Repeat every record exactly as given.

•••••

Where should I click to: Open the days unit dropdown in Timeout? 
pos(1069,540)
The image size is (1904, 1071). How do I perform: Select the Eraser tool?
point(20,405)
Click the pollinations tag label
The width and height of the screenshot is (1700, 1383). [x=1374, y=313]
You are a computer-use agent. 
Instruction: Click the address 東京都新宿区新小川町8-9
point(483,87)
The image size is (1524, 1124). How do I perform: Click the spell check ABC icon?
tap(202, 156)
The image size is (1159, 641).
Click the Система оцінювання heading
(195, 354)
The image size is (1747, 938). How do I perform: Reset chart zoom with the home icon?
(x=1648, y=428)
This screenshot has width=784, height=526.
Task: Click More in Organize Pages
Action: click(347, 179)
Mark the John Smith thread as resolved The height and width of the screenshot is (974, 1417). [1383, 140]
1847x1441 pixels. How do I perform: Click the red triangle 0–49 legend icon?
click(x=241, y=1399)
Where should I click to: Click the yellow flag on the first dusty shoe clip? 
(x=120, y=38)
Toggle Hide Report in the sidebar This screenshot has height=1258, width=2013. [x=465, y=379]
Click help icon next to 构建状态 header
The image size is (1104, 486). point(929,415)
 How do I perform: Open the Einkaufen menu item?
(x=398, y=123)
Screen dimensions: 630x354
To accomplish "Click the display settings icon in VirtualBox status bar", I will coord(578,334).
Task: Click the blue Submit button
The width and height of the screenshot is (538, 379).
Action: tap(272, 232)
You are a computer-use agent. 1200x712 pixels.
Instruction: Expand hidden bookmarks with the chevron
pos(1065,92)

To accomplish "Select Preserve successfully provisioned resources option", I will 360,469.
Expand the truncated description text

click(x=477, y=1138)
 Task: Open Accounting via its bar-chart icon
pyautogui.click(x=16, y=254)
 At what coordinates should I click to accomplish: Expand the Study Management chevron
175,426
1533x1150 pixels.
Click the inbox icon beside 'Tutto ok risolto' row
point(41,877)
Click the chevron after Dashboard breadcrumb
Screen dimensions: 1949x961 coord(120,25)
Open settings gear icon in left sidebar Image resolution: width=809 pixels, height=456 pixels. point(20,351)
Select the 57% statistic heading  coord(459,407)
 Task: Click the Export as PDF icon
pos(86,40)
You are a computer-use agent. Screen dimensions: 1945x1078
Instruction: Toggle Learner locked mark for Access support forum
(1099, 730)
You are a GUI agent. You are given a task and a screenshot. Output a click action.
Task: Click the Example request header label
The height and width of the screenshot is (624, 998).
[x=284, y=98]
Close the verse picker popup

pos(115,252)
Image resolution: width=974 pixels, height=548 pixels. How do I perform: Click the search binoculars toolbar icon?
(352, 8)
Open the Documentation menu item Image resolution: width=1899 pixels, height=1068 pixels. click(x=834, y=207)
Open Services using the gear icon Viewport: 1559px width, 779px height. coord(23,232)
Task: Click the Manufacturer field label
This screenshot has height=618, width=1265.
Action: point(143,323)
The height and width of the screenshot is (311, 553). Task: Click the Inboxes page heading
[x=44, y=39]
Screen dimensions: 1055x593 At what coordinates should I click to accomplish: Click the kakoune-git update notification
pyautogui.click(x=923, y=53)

•••••

* _Finished exercise_
Where should I click to: Open the days unit dropdown in Timeout? 
pos(1069,540)
The image size is (1904, 1071). How do I perform: Select the Eraser tool?
point(20,405)
Click the pollinations tag label
The width and height of the screenshot is (1700, 1383). [x=1374, y=313]
You are a computer-use agent. 
Instruction: Click the address 東京都新宿区新小川町8-9
point(483,87)
The image size is (1524, 1124). How do I perform: Click the spell check ABC icon?
tap(202, 156)
The image size is (1159, 641).
Click the Система оцінювання heading
(195, 354)
The image size is (1747, 938). How do I perform: Reset chart zoom with the home icon?
(x=1648, y=428)
This screenshot has width=784, height=526.
Task: Click More in Organize Pages
Action: click(347, 179)
Mark the John Smith thread as resolved The height and width of the screenshot is (974, 1417). [1383, 140]
1847x1441 pixels. How do I perform: Click the red triangle 0–49 legend icon?
click(x=241, y=1399)
Where should I click to: Click the yellow flag on the first dusty shoe clip? 
(x=120, y=38)
Toggle Hide Report in the sidebar This screenshot has height=1258, width=2013. [x=465, y=379]
Click help icon next to 构建状态 header
The image size is (1104, 486). point(929,415)
 How do I perform: Open the Einkaufen menu item?
(x=398, y=123)
Screen dimensions: 630x354
To accomplish "Click the display settings icon in VirtualBox status bar", I will coord(578,334).
Task: Click the blue Submit button
The width and height of the screenshot is (538, 379).
Action: tap(272, 232)
You are a computer-use agent. 1200x712 pixels.
Instruction: Expand hidden bookmarks with the chevron
pos(1065,92)

To accomplish "Select Preserve successfully provisioned resources option", I will 360,469.
Expand the truncated description text

click(x=477, y=1138)
 Task: Open Accounting via its bar-chart icon
pyautogui.click(x=16, y=254)
 At what coordinates should I click to accomplish: Expand the Study Management chevron
175,426
1533x1150 pixels.
Click the inbox icon beside 'Tutto ok risolto' row
point(41,877)
Click the chevron after Dashboard breadcrumb
Screen dimensions: 1949x961 coord(120,25)
Open settings gear icon in left sidebar Image resolution: width=809 pixels, height=456 pixels. point(20,351)
Select the 57% statistic heading  coord(459,407)
 Task: Click the Export as PDF icon
pos(86,40)
You are a computer-use agent. Screen dimensions: 1945x1078
Instruction: Toggle Learner locked mark for Access support forum
(1099, 730)
You are a GUI agent. You are given a task and a screenshot. Output a click action.
Task: Click the Example request header label
The height and width of the screenshot is (624, 998).
[x=284, y=98]
Close the verse picker popup

pos(115,252)
Image resolution: width=974 pixels, height=548 pixels. How do I perform: Click the search binoculars toolbar icon?
(352, 8)
Open the Documentation menu item Image resolution: width=1899 pixels, height=1068 pixels. click(x=834, y=207)
Open Services using the gear icon Viewport: 1559px width, 779px height. coord(23,232)
Task: Click the Manufacturer field label
This screenshot has height=618, width=1265.
Action: point(143,323)
The height and width of the screenshot is (311, 553). Task: Click the Inboxes page heading
[x=44, y=39]
Screen dimensions: 1055x593 At what coordinates should I click to accomplish: Click the kakoune-git update notification
pyautogui.click(x=923, y=53)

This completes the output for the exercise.